Rigel Robinson is an American politician who served as a Berkeley city councilmember from 2018 to 2024. When elected, Robinson became the youngest city councilmember in Berkeley's history. Robinson was a candidate for Berkeley mayor in the 2024 election before suspending his campaign.

== Early life and education ==
Robinson grew up in St. Louis, Missouri. He came to Berkeley as a student at UC Berkeley, where he was elected the external affairs vice president of the Associated Students of the University of California. Robinson earned his master's degree at the Goldman School of Public Policy while serving on the city council.

== Berkeley City Council ==
Robinson was elected to the Berkeley City Council in 2018 at age 22, becoming the youngest councilmember in the city's history. Robinson represented District 7, which encompasses UC Berkeley, Telegraph Avenue, and surrounding neighborhoods.

On the Berkeley City Council, Robinson was a vocal advocate for increased housing production. Robinson led the city council in committing to end single-family zoning, which originated in Berkeley, and was an outspoken supporter of UC Berkeley's proposed student housing and permanent supportive housing project at People's Park. Robinson led the upzoning of his own city council district, which was approved in 2023, to dramatically accelerate construction of new housing in the neighborhoods around UC Berkeley.

Robinson was a supporter of public transit and active transportation projects and represented the City of Berkeley on the Alameda County Transportation Commission. Robinson led calls for the construction of a new car-free public plaza on Telegraph Avenue, was a consistent supporter of new bike lanes and pedestrian safety improvements, and secured funding for the design of the planned Berkeley ferry terminal. The Southside Complete Streets project, a $16.5 million redesign of Southside's streets to build protected bike infrastructure and dedicated bus lanes was designed, funded, and constructed during Robinson's tenure.
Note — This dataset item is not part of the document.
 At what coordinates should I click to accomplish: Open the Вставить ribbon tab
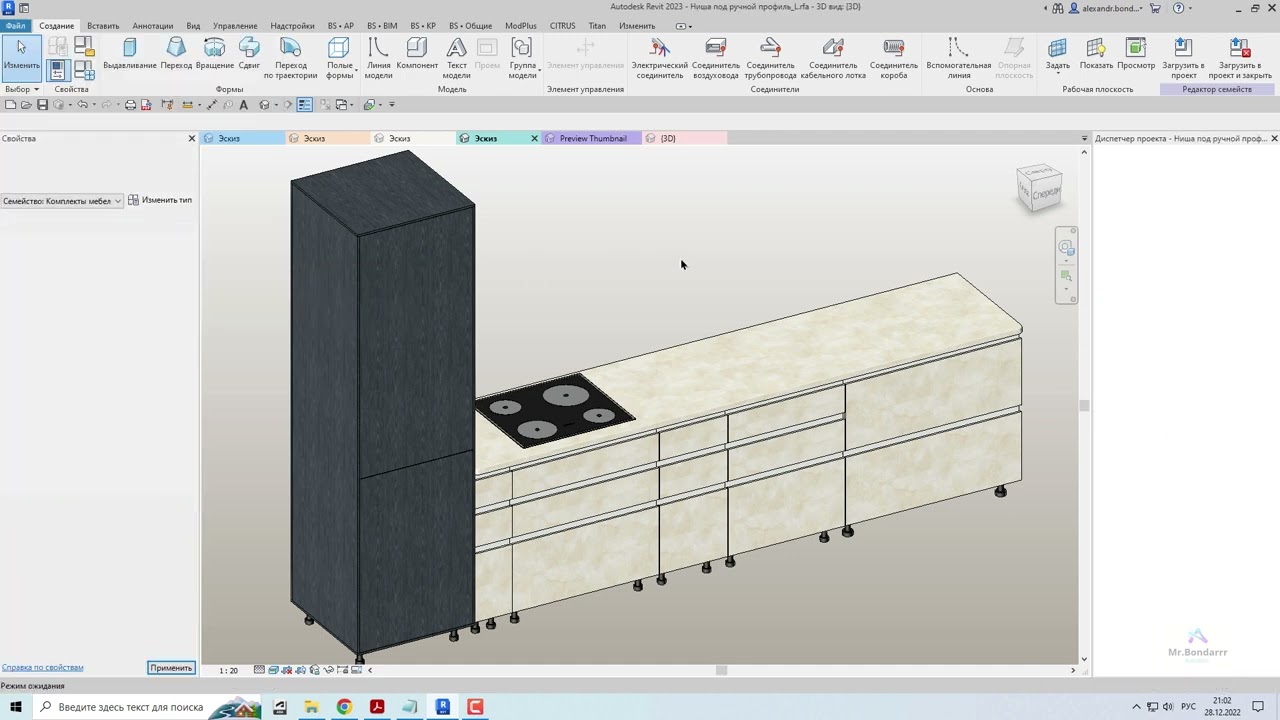click(103, 26)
In 2019, Robinson attracted national attention when he rejected an invitation to appear on Tucker Carlson's show on Fox News. In an email exchange with Tucker Carlson's booker, Robinson referred to the talk show host as a "white supremacist goblin."
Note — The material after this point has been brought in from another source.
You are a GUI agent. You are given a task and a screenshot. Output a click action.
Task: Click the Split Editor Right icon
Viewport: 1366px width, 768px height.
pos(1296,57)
During the 2020 George Floyd protests, the City of Berkeley attracted national attention in response to Robinson's proposal to develop alternative response models to respond to low-level traffic violations.
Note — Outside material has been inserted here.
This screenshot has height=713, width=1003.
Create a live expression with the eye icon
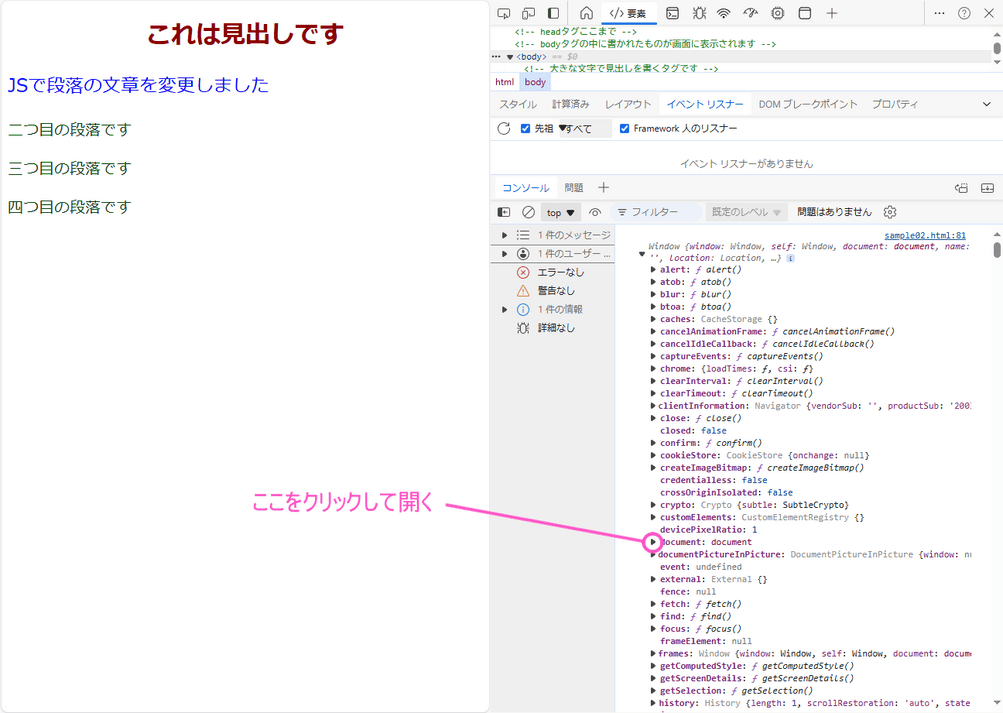tap(594, 211)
In 2022, Robinson introduced and passed the "Keep Innovation in Berkeley" initiative, legislation that proposed zoning changes to simplify permitting for startups and research and development laboratories in Berkeley.

Robinson was re-elected in 2022 without opposition.

In 2023, Robinson announced his candidacy for mayor of Berkeley to succeed Jesse Arreguin, and was considered a front-runner in the race.

In January 2024, shortly after UC Berkeley closed People's Park in anticipation of the construction of student housing and permanent supportive housing at the site, Robinson announced his decision to step down from the city council and suspend his mayoral campaign, citing harassment, stalking, and threats from opponents of the proposed project.